— Extract —
■ ■ ■ ■ ■

In the spring of 1976, Gore quit law school to run for the U.S. House, in Tennessee's Fourth District. Gore defeated Stanley Rogers in the Democratic primary, then ran unopposed and was elected to his first Congressional post. He was re-elected three times, in 1978, 1980, and 1982. In 1984 Gore did not run for the House; instead he successfully ran for a seat in the Senate, which had been vacated by Republican Majority Leader Howard Baker. Gore served as a Senator from Tennessee until 1992, when he was elected Vice President.

In 1988, Gore ran for President but failed to obtain the Democratic nomination, which went instead to Michael Dukakis.

On April 3, 1989, Gore's six-year-old son Albert was nearly killed in an automobile accident while leaving the Baltimore Orioles opening game. Because of this and the resulting lengthy healing process, his father chose to stay near him during the recovery instead of laying the foundation for a presidential primary campaign against eventual nominee Bill Clinton. Gore started writing Earth in the Balance, his book on environmental conservation, during his son's recovery. Earth in the Balance became the first book written by a sitting senator to make The New York Times best-seller list since John F. Kennedy's Profiles in Courage.

■ ■ ■ ■ ■

— Provided data —

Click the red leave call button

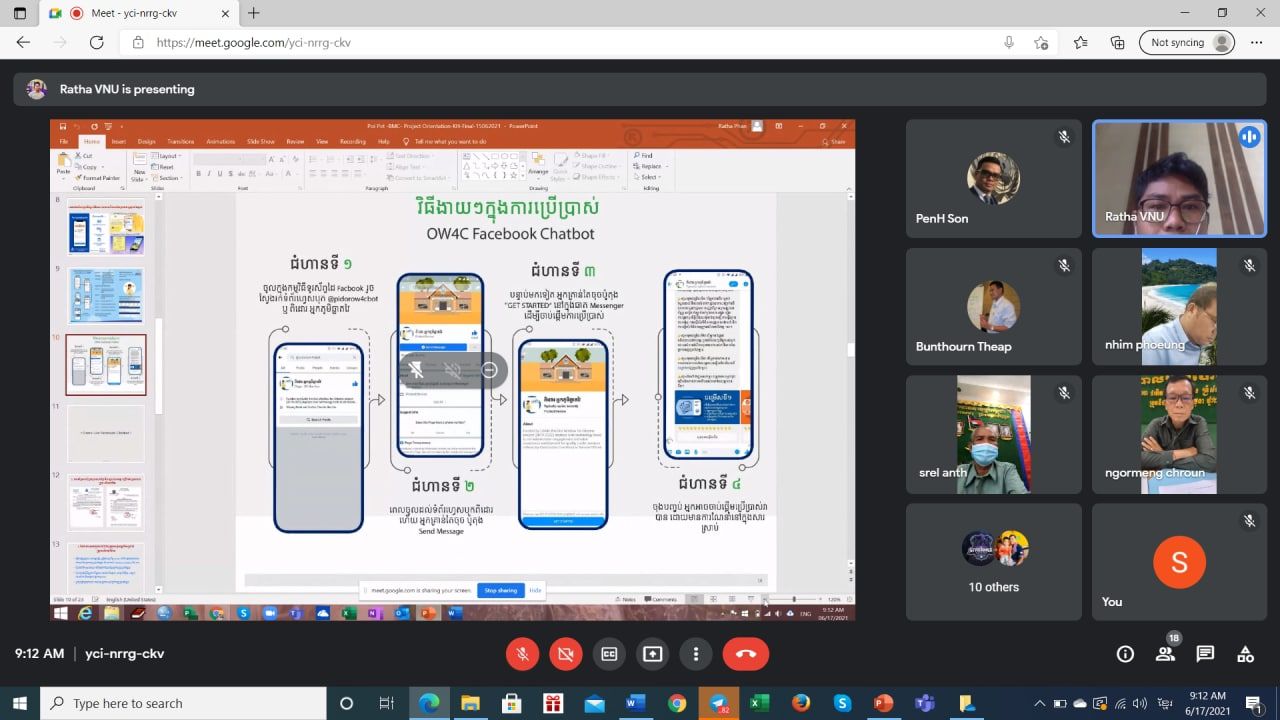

■ ■ ■ ■ ■

— What to do —
A - Reproduce the Gore passage, starting with "In the spring" and going on through "to Michael Dukakis.".
B - Answer these questions from the Gore passage:
(i) Whom did Gore defeat in the Democratic primary for the House?
(ii) Who received the Democratic presidential nomination in 1988?
(iii) Which book did Gore begin writing during his son's recovery?

— Answers to the tasks —
A -
In the spring of 1976, Gore quit law school to run for the U.S. House, in Tennessee's Fourth District. Gore defeated Stanley Rogers in the Democratic primary, then ran unopposed and was elected to his first Congressional post. He was re-elected three times, in 1978, 1980, and 1982. In 1984 Gore did not run for the House; instead he successfully ran for a seat in the Senate, which had been vacated by Republican Majority Leader Howard Baker. Gore served as a Senator from Tennessee until 1992, when he was elected Vice President.

In 1988, Gore ran for President but failed to obtain the Democratic nomination, which went instead to Michael Dukakis.

B -
(i) Stanley Rogers
(ii) Michael Dukakis
(iii) Earth in the Balance